One of the most common examples of the backtracking is to arrange N queens on an NxN chessboard such that no queen can strike down any other queen. A queen can attack horizontally, vertically, or diagonally. The solution to this problem is also attempted in a similar way. We first place the first queen anywhere arbitrarily and then place the next queen in any of the safe places. We continue this process until the number of unplaced queens becomes zero (a solution is found) or no safe place is left. If no safe place is left, then we change the position of the previously placed queen.

NxN chessboard with N Queens

The above picture shows an NxN chessboard and we have to place N queens on it. So, we will start by placing the first queen.

First queen placed on the chessboard

Now, the second step is to place the second queen in a safe position and then the third queen.

Second queen on chessboard
third queen on chessboard

Now, you can see that there is no safe place where we can put the last queen. So, we will just change the position of the previous queen.

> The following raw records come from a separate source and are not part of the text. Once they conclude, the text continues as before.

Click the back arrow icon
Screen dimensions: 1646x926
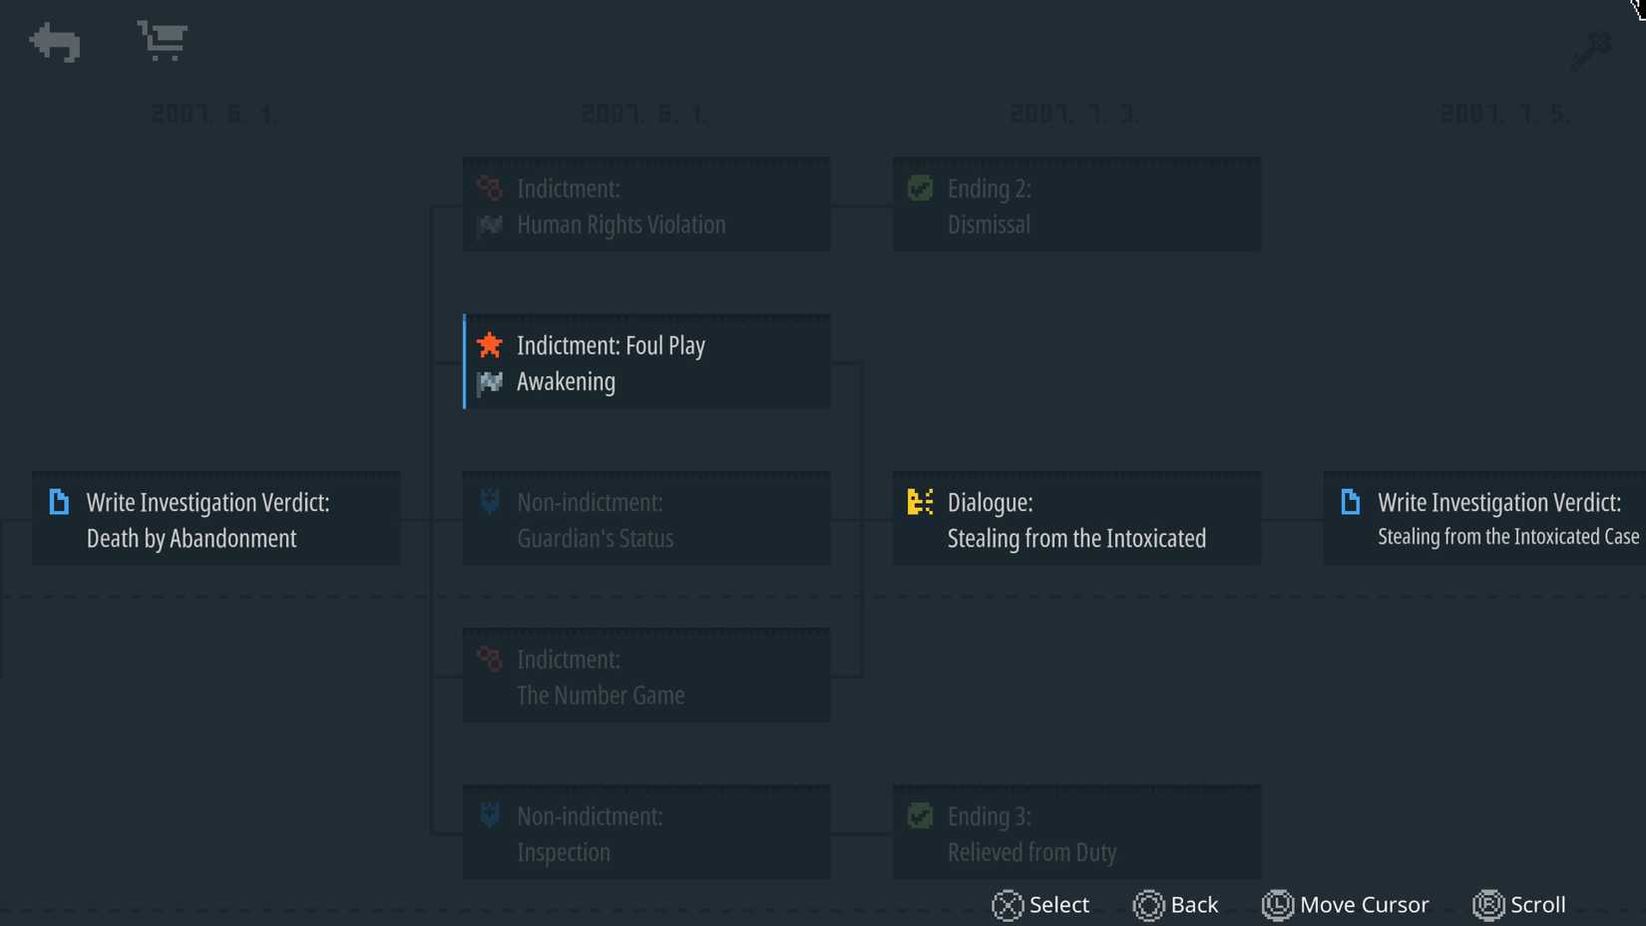pyautogui.click(x=55, y=43)
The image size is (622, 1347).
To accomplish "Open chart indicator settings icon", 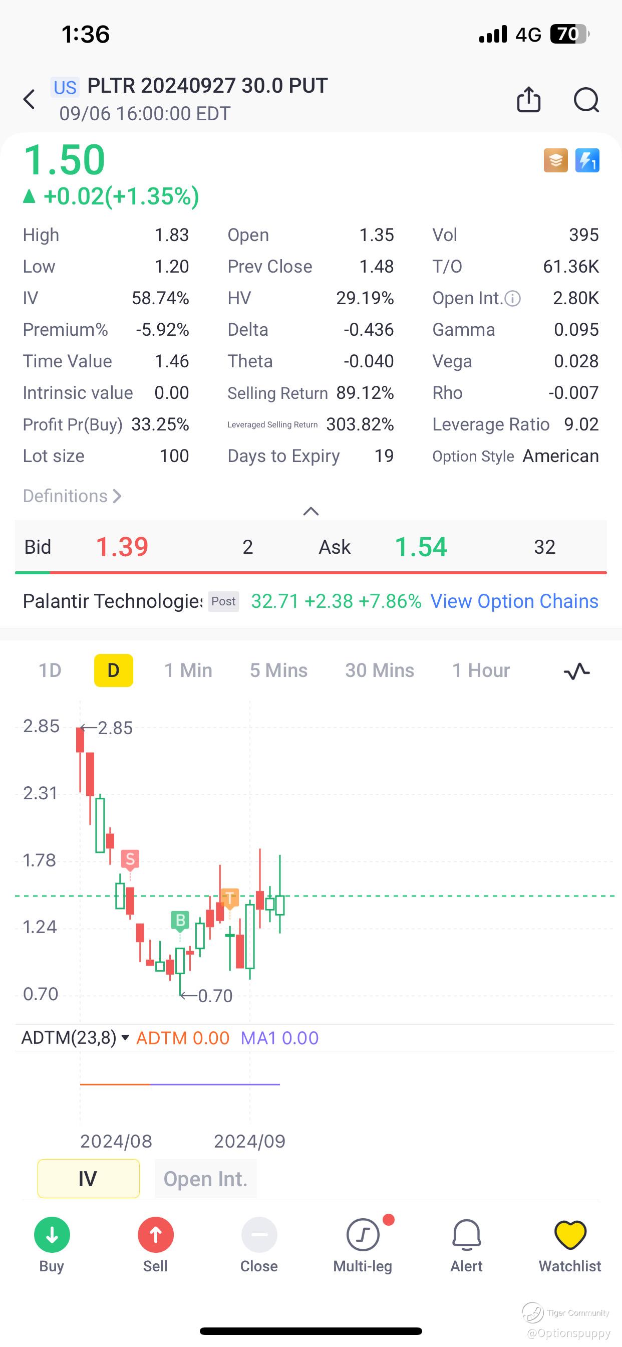I will pyautogui.click(x=577, y=671).
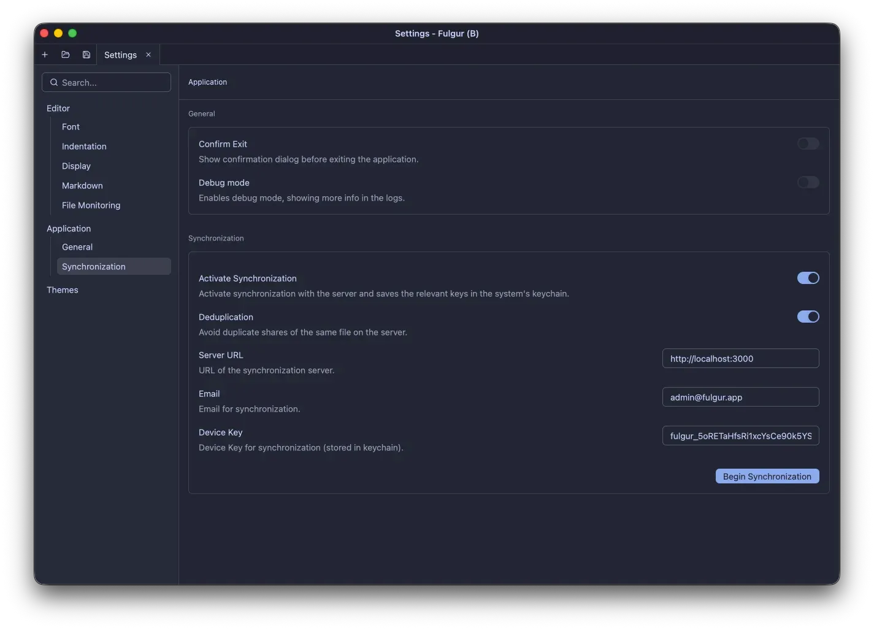Click the new file plus icon

click(44, 55)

And this is backtracking.

Also, there is no other position where we can place the third queen so we will go back one more step and change the position of the second queen.

backtracking to change the position of previous queen

And now we will place the third queen again in a safe position until we find a solution.

Backtracking on N queen

We will continue this process and finally, we will get the solution as shown below.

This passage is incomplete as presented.